SMORE: Knowledge Graph Completion and Multi-hop Reasoning in Massive Knowledge Graphs

SMORE is a a versatile framework that scales multi-hop query embeddings over KGs. SMORE can easily train query embeddings on Freebase KG with more than 86M nodes and 338M edges on a single machine. For more details, please refer to our paper.

Overview

SMORE designs an optimized pipeline with the following features.

  • Multi-GPU Training
  • Bidirectional Online Query Sampling

Installation

First clone the repository, and install the package dependency required in the requirements.txt.

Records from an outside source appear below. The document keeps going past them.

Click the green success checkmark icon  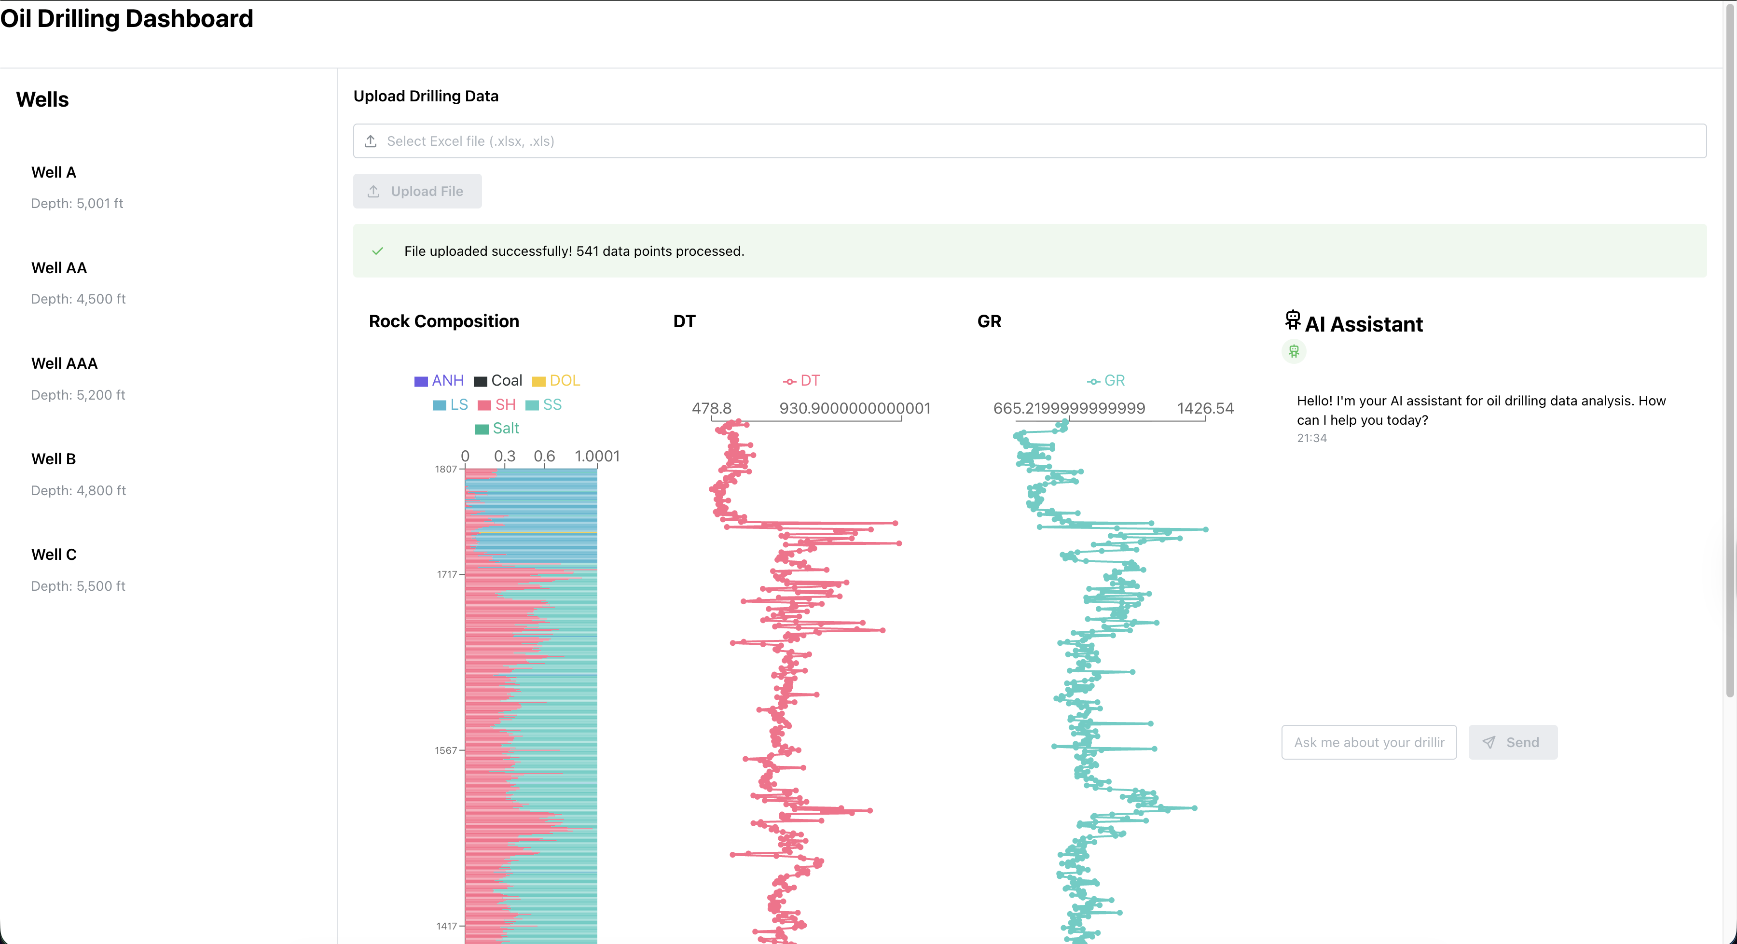(x=378, y=251)
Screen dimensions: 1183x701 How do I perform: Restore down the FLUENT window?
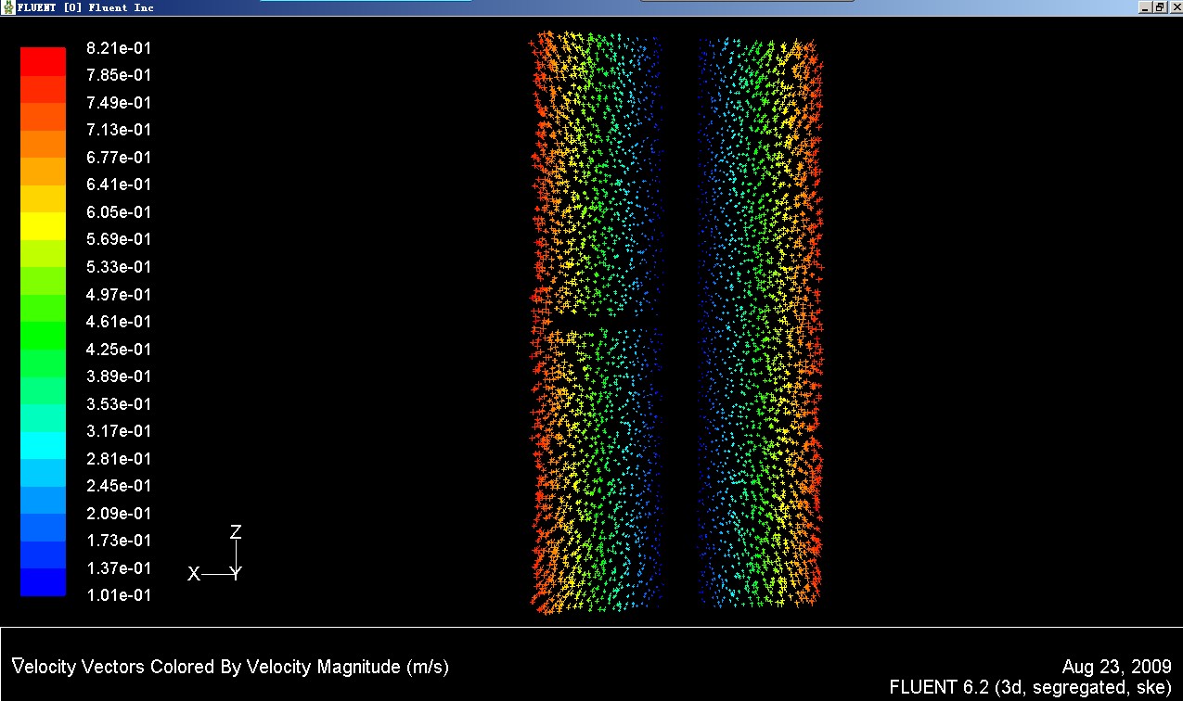[x=1160, y=7]
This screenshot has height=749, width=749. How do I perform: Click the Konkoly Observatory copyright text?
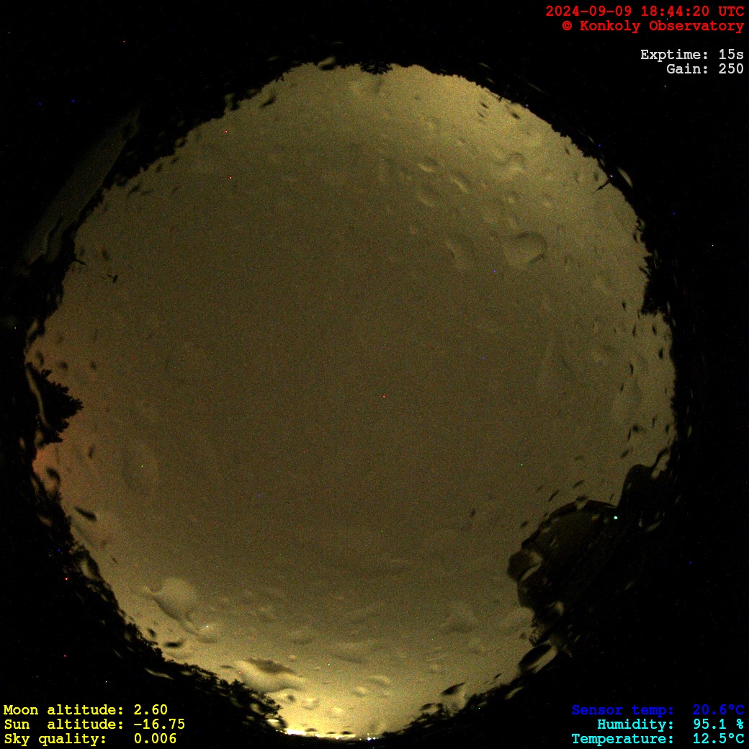(652, 26)
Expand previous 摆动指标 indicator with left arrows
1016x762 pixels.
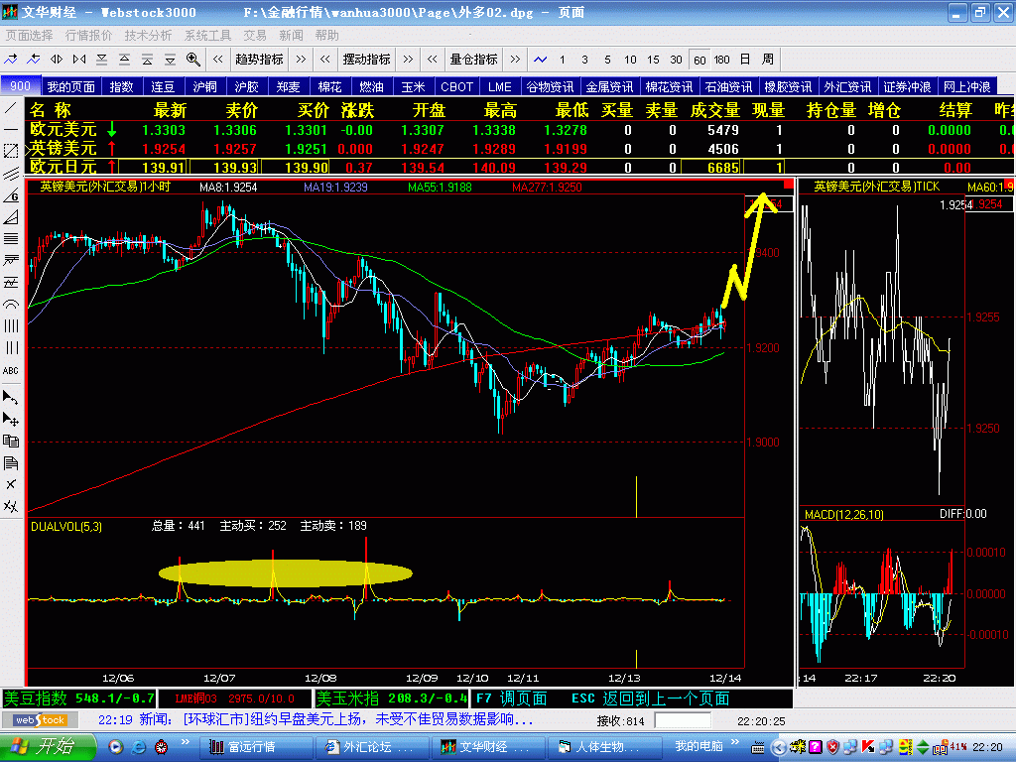(324, 59)
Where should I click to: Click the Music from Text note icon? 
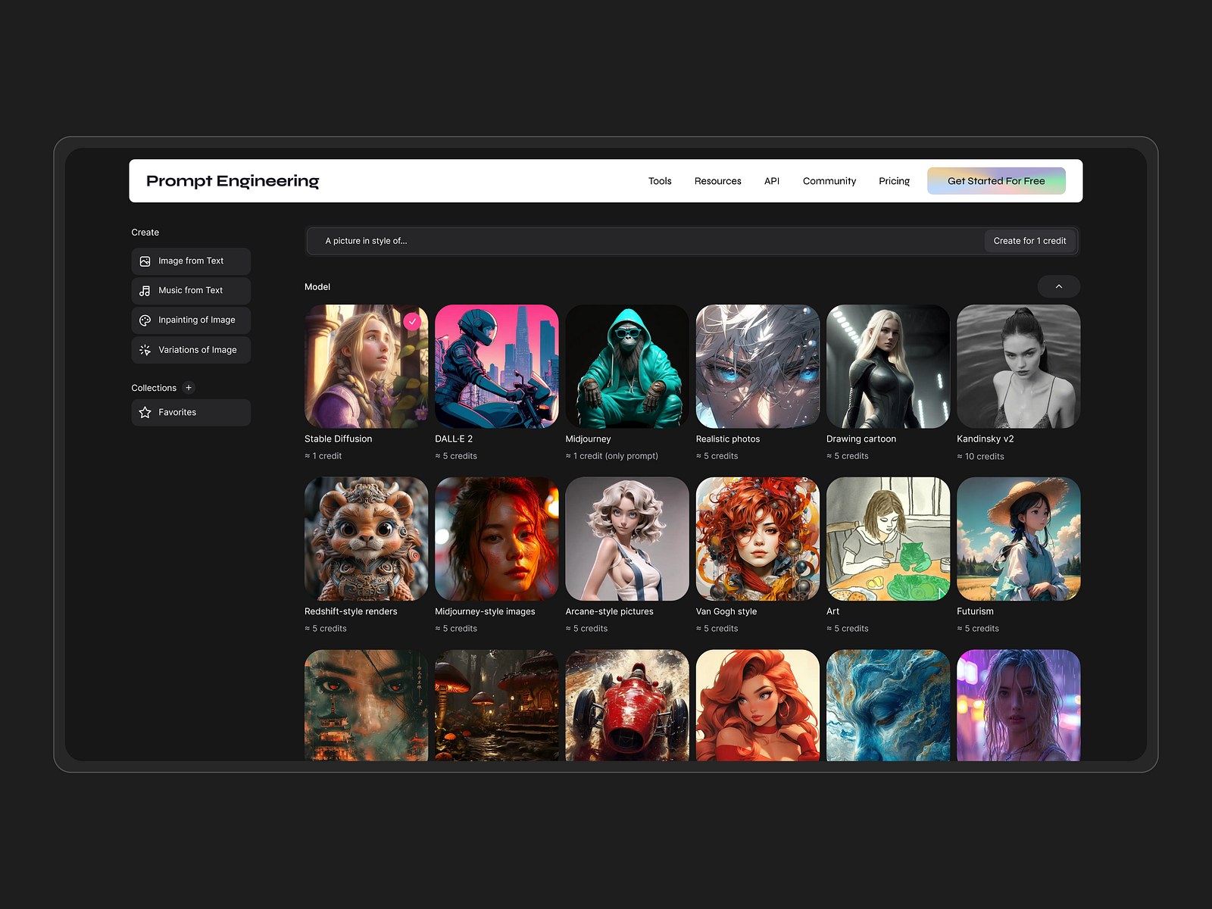145,290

Then navigate to the root folder of the project and do

git submodule update --init
pip install -e .

Models

SMORE supports six different singel / multi-hop reasoning methods on KG.

Examples

Please see the example script of each methods under smore/training folder. We provide example scripts of the six query emebddings on six KGs.

Contributing

We welcome pull request, please check CONTRIBUTING.md for more details.

Citations

If you use this repo, please cite the following paper.

@article{
 ren2020scaling,
 title={Scaling up Logical Query Embeddings on Knowledge Graphs},
 author={Ren, Hongyu and Dai, Hanjun and Dai, Bo and Chen, Xinyun and Zhou, Denny and Leskovec, Jure and Schuurmans, Dale},
 year={2021}
}

License

SMORE is licensed under the Apache License, Version 2.0.

This is not an officially supported Google product.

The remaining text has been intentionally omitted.